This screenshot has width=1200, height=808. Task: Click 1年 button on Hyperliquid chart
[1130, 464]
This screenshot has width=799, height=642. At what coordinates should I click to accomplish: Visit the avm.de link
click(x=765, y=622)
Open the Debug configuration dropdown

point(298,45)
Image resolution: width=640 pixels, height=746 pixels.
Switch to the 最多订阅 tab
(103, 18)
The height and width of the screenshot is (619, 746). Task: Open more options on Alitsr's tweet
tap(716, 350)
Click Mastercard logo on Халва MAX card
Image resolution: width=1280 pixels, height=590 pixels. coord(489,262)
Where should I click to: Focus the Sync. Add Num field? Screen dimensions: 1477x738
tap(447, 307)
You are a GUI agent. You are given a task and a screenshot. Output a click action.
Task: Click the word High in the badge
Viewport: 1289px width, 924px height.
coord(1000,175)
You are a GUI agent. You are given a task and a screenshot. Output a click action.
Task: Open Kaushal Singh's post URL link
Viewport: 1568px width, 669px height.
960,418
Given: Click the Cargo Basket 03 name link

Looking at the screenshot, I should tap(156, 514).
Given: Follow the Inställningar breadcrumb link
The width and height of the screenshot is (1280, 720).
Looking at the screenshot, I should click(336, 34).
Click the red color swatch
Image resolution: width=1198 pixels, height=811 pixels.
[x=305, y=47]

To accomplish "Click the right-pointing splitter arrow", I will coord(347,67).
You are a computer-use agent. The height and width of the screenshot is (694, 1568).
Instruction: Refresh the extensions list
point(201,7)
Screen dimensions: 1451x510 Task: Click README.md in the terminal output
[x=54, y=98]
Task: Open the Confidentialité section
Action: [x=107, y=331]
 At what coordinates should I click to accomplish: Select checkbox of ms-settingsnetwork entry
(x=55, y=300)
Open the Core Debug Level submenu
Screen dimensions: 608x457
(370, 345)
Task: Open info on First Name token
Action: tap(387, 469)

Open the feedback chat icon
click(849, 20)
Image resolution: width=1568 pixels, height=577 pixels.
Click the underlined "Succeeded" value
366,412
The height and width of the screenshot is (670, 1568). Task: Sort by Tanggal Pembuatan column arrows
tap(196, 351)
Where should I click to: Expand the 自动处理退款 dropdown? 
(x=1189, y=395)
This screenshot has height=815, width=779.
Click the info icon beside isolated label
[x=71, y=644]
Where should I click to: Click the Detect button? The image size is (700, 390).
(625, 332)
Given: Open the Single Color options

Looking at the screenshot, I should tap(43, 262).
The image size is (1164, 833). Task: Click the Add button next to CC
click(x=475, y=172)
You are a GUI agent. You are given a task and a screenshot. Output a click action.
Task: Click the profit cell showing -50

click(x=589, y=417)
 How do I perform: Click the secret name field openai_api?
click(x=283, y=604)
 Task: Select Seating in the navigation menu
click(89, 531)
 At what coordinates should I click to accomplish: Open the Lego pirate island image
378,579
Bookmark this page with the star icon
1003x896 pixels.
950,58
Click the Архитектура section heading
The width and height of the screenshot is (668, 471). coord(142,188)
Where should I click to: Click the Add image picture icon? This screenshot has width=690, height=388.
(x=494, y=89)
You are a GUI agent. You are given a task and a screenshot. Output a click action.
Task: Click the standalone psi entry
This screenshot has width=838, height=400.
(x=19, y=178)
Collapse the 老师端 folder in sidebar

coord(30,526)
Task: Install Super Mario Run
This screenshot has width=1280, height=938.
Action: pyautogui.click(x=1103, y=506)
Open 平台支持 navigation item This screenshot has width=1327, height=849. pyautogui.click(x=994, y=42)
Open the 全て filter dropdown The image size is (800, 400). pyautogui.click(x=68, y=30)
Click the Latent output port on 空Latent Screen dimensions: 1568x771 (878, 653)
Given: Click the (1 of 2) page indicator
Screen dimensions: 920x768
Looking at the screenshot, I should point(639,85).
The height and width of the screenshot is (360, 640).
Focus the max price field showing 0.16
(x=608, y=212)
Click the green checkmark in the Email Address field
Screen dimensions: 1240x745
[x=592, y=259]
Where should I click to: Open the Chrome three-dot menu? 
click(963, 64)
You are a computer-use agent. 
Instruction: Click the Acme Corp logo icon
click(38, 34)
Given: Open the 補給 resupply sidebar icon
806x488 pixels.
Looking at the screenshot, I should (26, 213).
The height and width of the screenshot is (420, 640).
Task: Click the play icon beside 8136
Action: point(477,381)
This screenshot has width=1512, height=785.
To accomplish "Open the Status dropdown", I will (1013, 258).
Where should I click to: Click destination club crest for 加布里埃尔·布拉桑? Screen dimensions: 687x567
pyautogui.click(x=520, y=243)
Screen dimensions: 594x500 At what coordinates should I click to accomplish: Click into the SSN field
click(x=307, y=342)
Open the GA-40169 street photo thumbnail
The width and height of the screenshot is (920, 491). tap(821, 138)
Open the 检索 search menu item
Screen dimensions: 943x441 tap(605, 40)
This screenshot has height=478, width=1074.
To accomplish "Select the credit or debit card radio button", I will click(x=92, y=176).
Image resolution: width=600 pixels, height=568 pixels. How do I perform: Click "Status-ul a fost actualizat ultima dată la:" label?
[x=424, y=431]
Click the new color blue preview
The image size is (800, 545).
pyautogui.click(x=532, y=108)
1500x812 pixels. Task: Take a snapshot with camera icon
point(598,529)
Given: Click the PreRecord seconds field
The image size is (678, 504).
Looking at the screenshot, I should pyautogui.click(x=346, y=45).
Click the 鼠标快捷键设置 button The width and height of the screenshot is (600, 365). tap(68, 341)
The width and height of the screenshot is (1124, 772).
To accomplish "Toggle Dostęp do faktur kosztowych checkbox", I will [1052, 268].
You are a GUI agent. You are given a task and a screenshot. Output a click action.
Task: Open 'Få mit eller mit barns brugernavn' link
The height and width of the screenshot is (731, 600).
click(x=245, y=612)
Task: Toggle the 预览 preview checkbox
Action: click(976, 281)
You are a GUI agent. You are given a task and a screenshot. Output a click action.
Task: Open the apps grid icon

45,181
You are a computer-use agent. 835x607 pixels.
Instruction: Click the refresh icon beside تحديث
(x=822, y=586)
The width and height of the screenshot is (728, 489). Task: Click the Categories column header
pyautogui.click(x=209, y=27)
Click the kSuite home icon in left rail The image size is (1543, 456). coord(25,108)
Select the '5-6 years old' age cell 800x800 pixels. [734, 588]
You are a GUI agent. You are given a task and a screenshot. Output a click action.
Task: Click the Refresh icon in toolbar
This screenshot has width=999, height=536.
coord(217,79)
# # # # #
WHAT IS EXPECTED
The full listing, top to bottom: write it out again exactly.

ANSWER BOX
This screenshot has width=1200, height=808. Task: Click 1年 button on Hyperliquid chart
[1130, 464]
This screenshot has width=799, height=642. At what coordinates should I click to accomplish: Visit the avm.de link
click(x=765, y=622)
Open the Debug configuration dropdown

point(298,45)
Image resolution: width=640 pixels, height=746 pixels.
Switch to the 最多订阅 tab
(103, 18)
The height and width of the screenshot is (619, 746). Task: Open more options on Alitsr's tweet
tap(716, 350)
Click Mastercard logo on Халва MAX card
Image resolution: width=1280 pixels, height=590 pixels. coord(489,262)
Where should I click to: Focus the Sync. Add Num field? Screen dimensions: 1477x738
tap(447, 307)
You are a GUI agent. You are given a task and a screenshot. Output a click action.
Task: Click the word High in the badge
Viewport: 1289px width, 924px height.
coord(1000,175)
You are a GUI agent. You are given a task and a screenshot. Output a click action.
Task: Open Kaushal Singh's post URL link
Viewport: 1568px width, 669px height.
960,418
Given: Click the Cargo Basket 03 name link

Looking at the screenshot, I should tap(156, 514).
Given: Follow the Inställningar breadcrumb link
The width and height of the screenshot is (1280, 720).
Looking at the screenshot, I should click(336, 34).
Click the red color swatch
Image resolution: width=1198 pixels, height=811 pixels.
[x=305, y=47]

To accomplish "Click the right-pointing splitter arrow", I will coord(347,67).
You are a computer-use agent. The height and width of the screenshot is (694, 1568).
Instruction: Refresh the extensions list
point(201,7)
Screen dimensions: 1451x510 Task: Click README.md in the terminal output
[x=54, y=98]
Task: Open the Confidentialité section
Action: [x=107, y=331]
 At what coordinates should I click to accomplish: Select checkbox of ms-settingsnetwork entry
(x=55, y=300)
Open the Core Debug Level submenu
Screen dimensions: 608x457
(370, 345)
Task: Open info on First Name token
Action: tap(387, 469)

Open the feedback chat icon
click(849, 20)
Image resolution: width=1568 pixels, height=577 pixels.
Click the underlined "Succeeded" value
366,412
The height and width of the screenshot is (670, 1568). Task: Sort by Tanggal Pembuatan column arrows
tap(196, 351)
Where should I click to: Expand the 自动处理退款 dropdown? 
(x=1189, y=395)
This screenshot has height=815, width=779.
Click the info icon beside isolated label
[x=71, y=644]
Where should I click to: Click the Detect button? The image size is (700, 390).
(625, 332)
Given: Open the Single Color options

Looking at the screenshot, I should tap(43, 262).
The image size is (1164, 833). Task: Click the Add button next to CC
click(x=475, y=172)
You are a GUI agent. You are given a task and a screenshot. Output a click action.
Task: Click the profit cell showing -50

click(x=589, y=417)
 How do I perform: Click the secret name field openai_api?
click(x=283, y=604)
 Task: Select Seating in the navigation menu
click(89, 531)
 At what coordinates should I click to accomplish: Open the Lego pirate island image
378,579
Bookmark this page with the star icon
1003x896 pixels.
950,58
Click the Архитектура section heading
The width and height of the screenshot is (668, 471). coord(142,188)
Where should I click to: Click the Add image picture icon? This screenshot has width=690, height=388.
(x=494, y=89)
You are a GUI agent. You are given a task and a screenshot. Output a click action.
Task: Click the standalone psi entry
This screenshot has width=838, height=400.
(x=19, y=178)
Collapse the 老师端 folder in sidebar

coord(30,526)
Task: Install Super Mario Run
This screenshot has width=1280, height=938.
Action: pyautogui.click(x=1103, y=506)
Open 平台支持 navigation item This screenshot has width=1327, height=849. pyautogui.click(x=994, y=42)
Open the 全て filter dropdown The image size is (800, 400). pyautogui.click(x=68, y=30)
Click the Latent output port on 空Latent Screen dimensions: 1568x771 (878, 653)
Given: Click the (1 of 2) page indicator
Screen dimensions: 920x768
Looking at the screenshot, I should point(639,85).
The height and width of the screenshot is (360, 640).
Focus the max price field showing 0.16
(x=608, y=212)
Click the green checkmark in the Email Address field
Screen dimensions: 1240x745
[x=592, y=259]
Where should I click to: Open the Chrome three-dot menu? 
click(963, 64)
You are a computer-use agent. 
Instruction: Click the Acme Corp logo icon
click(38, 34)
Given: Open the 補給 resupply sidebar icon
806x488 pixels.
Looking at the screenshot, I should (26, 213).
The height and width of the screenshot is (420, 640).
Task: Click the play icon beside 8136
Action: point(477,381)
This screenshot has width=1512, height=785.
To accomplish "Open the Status dropdown", I will (1013, 258).
Where should I click to: Click destination club crest for 加布里埃尔·布拉桑? Screen dimensions: 687x567
pyautogui.click(x=520, y=243)
Screen dimensions: 594x500 At what coordinates should I click to accomplish: Click into the SSN field
click(x=307, y=342)
Open the GA-40169 street photo thumbnail
The width and height of the screenshot is (920, 491). tap(821, 138)
Open the 检索 search menu item
Screen dimensions: 943x441 tap(605, 40)
This screenshot has height=478, width=1074.
To accomplish "Select the credit or debit card radio button", I will click(x=92, y=176).
Image resolution: width=600 pixels, height=568 pixels. How do I perform: Click "Status-ul a fost actualizat ultima dată la:" label?
[x=424, y=431]
Click the new color blue preview
The image size is (800, 545).
pyautogui.click(x=532, y=108)
1500x812 pixels. Task: Take a snapshot with camera icon
point(598,529)
Given: Click the PreRecord seconds field
The image size is (678, 504).
Looking at the screenshot, I should pyautogui.click(x=346, y=45).
Click the 鼠标快捷键设置 button The width and height of the screenshot is (600, 365). tap(68, 341)
The width and height of the screenshot is (1124, 772).
To accomplish "Toggle Dostęp do faktur kosztowych checkbox", I will [1052, 268].
You are a GUI agent. You are given a task and a screenshot. Output a click action.
Task: Open 'Få mit eller mit barns brugernavn' link
The height and width of the screenshot is (731, 600).
click(x=245, y=612)
Task: Toggle the 预览 preview checkbox
Action: click(976, 281)
You are a GUI agent. You are given a task and a screenshot. Output a click action.
Task: Open the apps grid icon

45,181
You are a computer-use agent. 835x607 pixels.
Instruction: Click the refresh icon beside تحديث
(x=822, y=586)
The width and height of the screenshot is (728, 489). Task: Click the Categories column header
pyautogui.click(x=209, y=27)
Click the kSuite home icon in left rail The image size is (1543, 456). coord(25,108)
Select the '5-6 years old' age cell 800x800 pixels. [734, 588]
You are a GUI agent. You are given a task and a screenshot. Output a click action.
Task: Click the Refresh icon in toolbar
This screenshot has width=999, height=536.
coord(217,79)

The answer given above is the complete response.